Financial reporting is a way of adhering to standard practices to show the world an accurate picture of a company’s finances which include their:
All of these financial metrics are essential because they show the financial well being of a company. You can’t expect financial reports to reveal much about a company’s management or culture.
If you want to make informed decisions about a business, then an analysis of its financial reports are needed before diving in.
Samples of these significant decisions include investing in a business or extending credit. You can also check whether the business has good cash flow in the short term. Financial reporting is legally required in almost all countries for tax purposes.
Financial reports are useful to owners, employees, managers, investors, gov’t, institutions and others so that decisions about a business can be made.
Some common samples of financial reports are:
A report that shows you how much money a company has earned or lost in a given period (usually in a fiscal year). It shows revenues earned and expenses paid for the purpose of coming up with a company’s profit numbers.
You can see a table of the operating expenses, gross profit margin, operating profit margin, opex ratio, net profit margin, gross profit, net profit, revenue, sales expense, marketing expense, admin expense, other income, other expenses, and earnings before interest and taxes.
This report provides a snapshot of your company’s assets and liabilities at a given moment. It’s possible to have issues with your profitability and cash flow while having a healthy balance sheet.
This happens when you have much money tied up in physical inventory.
Usual information include: return on assets, working capital ratio, return on equity, debt-equity ratio, balance sheet, total assets, current assets, cash, accounts receivable, inventory, long-term assets, total liabilities, current liabilities, accounts payable, other liabilities, shareholder equity, common stock, and current earnings.
Cash Flow Statement
This report shows how much money flowed in and out of your business in a certain period. The cash flow statement is important for things like having enough money for payroll.
Information on this report usually includes: working capital, cash conversion, quick ratio, current ratio, cash balance, sales outstanding, payable outstanding, cash on month end, and accounts payable.
There are different ways of financial reporting which is why certain pitfalls are experienced. There are technical and ethical pitfalls(remember Enron?).
There are two ways that financial reports are standardized:
- The GAAP(Generally Accepted Accounting Principles). America uses this system and no one else.
- The IFRS(International Financial Reporting Standards). This standard is used by more than 110 countries worldwide, including Canada, India, Australia, and China.
These differences have real-world consequences.
A good example is British company, Cadbury. Just before the U.S. firm Kraft bought it, it reported IFRS based profits of $690 million.

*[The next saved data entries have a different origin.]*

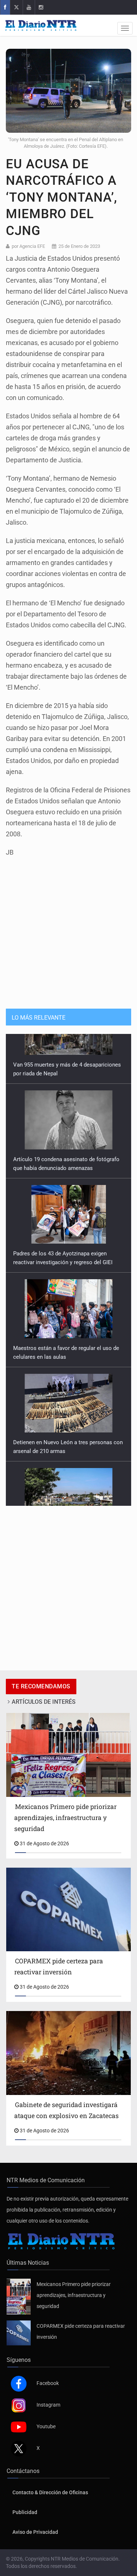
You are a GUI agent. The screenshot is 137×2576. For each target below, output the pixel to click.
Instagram (48, 2396)
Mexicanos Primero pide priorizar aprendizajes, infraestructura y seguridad (74, 2286)
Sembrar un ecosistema (42, 1486)
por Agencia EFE (28, 246)
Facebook (48, 2374)
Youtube (46, 2418)
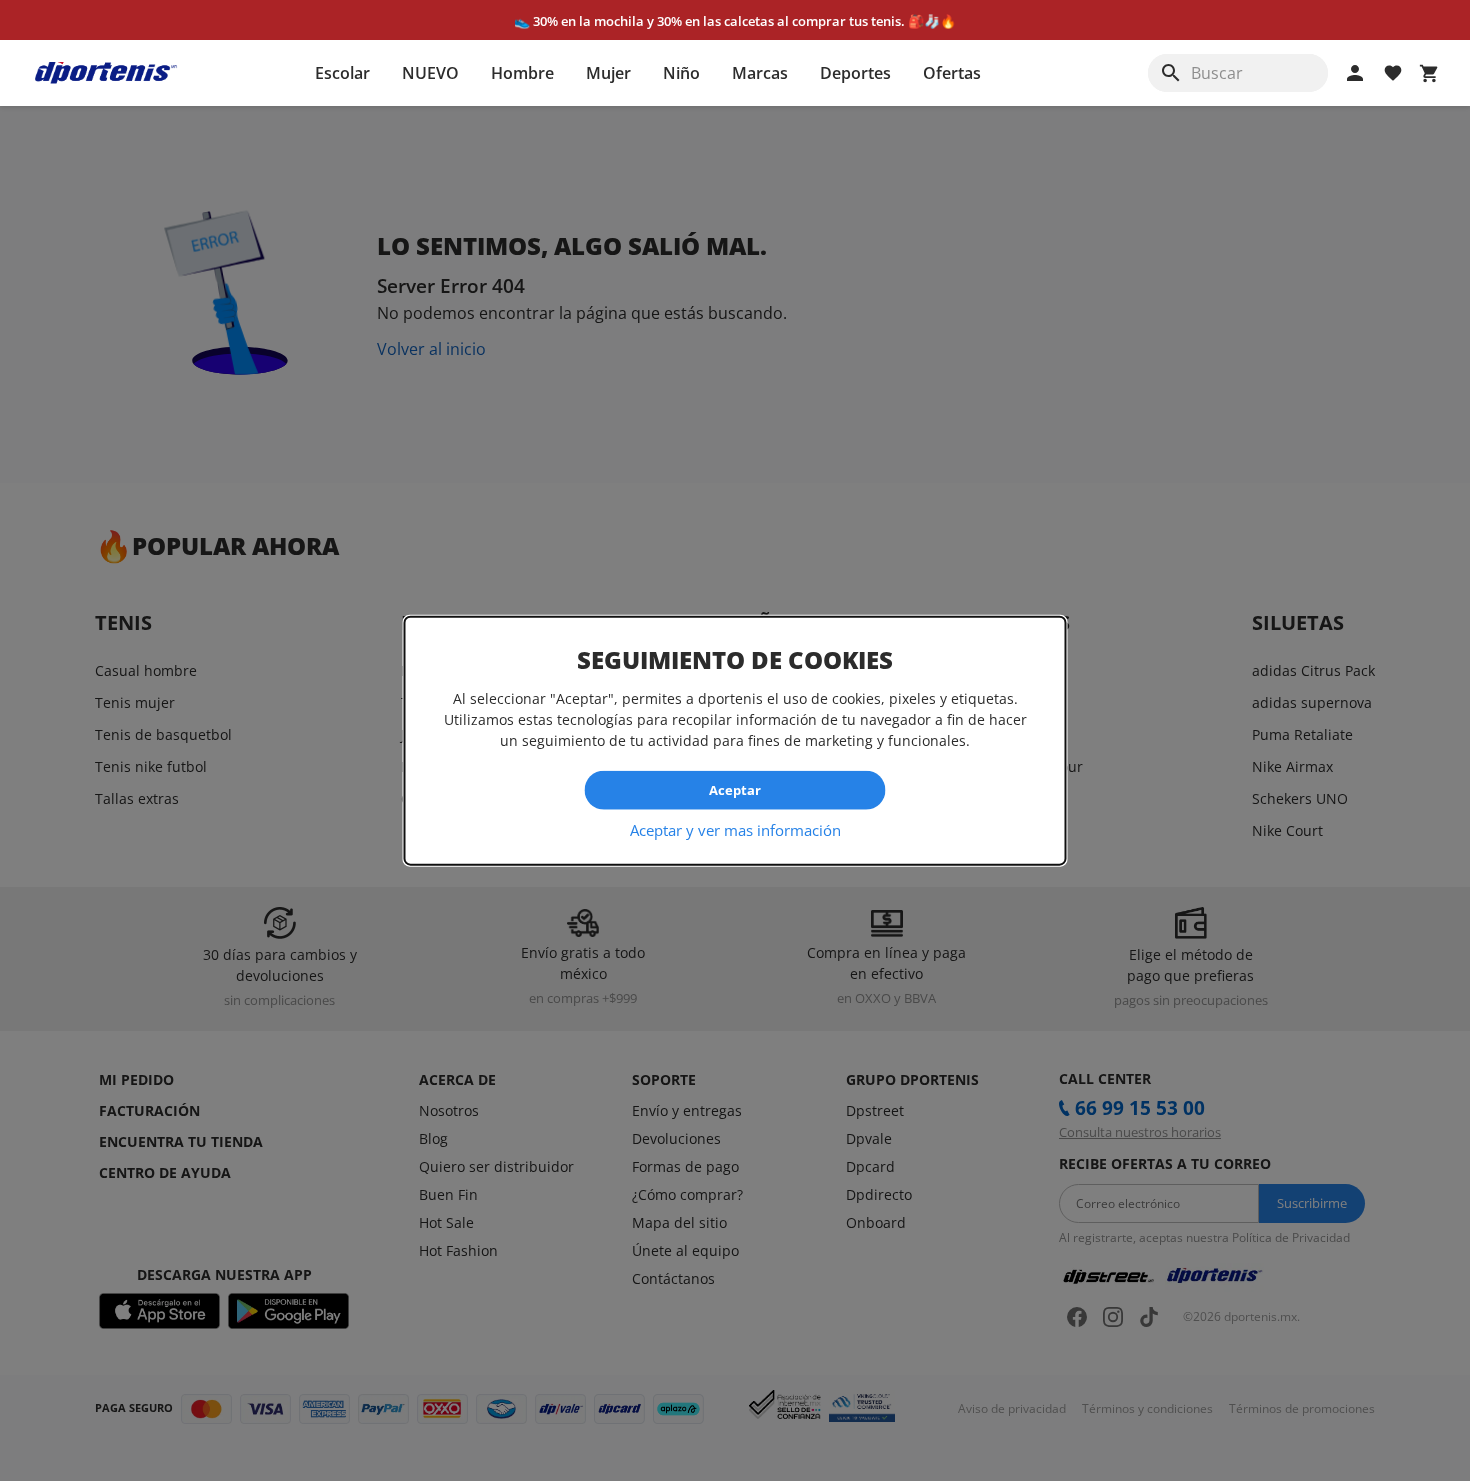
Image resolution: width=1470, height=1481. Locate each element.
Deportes (855, 73)
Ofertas (952, 73)
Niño (681, 73)
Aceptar (735, 790)
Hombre (522, 73)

Under the GAAP those profits only amounted to $594 million.
Cadbury also had a GAAP based return on equity of 9% while IFRS reported it at 14%.
Financial reporting is important for three reasons:
- It is mandatory by law for tax purposes.
- It gives investors, creditors and other businesses a glimpse of the integrity and creditworthiness of your company.
- It provides important information for making business decisions like whether you should open a new location or not.
The gov’t uses these reports to ensure that you are paying the right taxes. If financial reports were not legal requirements, most companies would be using management dashboards instead.
This has resulted in an industry of auditing firms like the top 4 of KPMG, PWC, Ernst & Young and Deloitte. Auditing is also a legal requirement.
There are a series of laws known as Sarbanes-Oxley which has resulted in more legal cooperation within the world of financial reporting. The laws were made to prevent another Enron-like situation from happening.
Financial reports should be made as accurate as possible. Any management report that is based on inaccurate data would be founded on a shaky foundation. Your company can run into trouble when you opt for legacy methods of doing financial reports.
Financial reporting is here to stay, it will be around as long as companies are making and spending money. Taxes are not going to disappear anytime soon.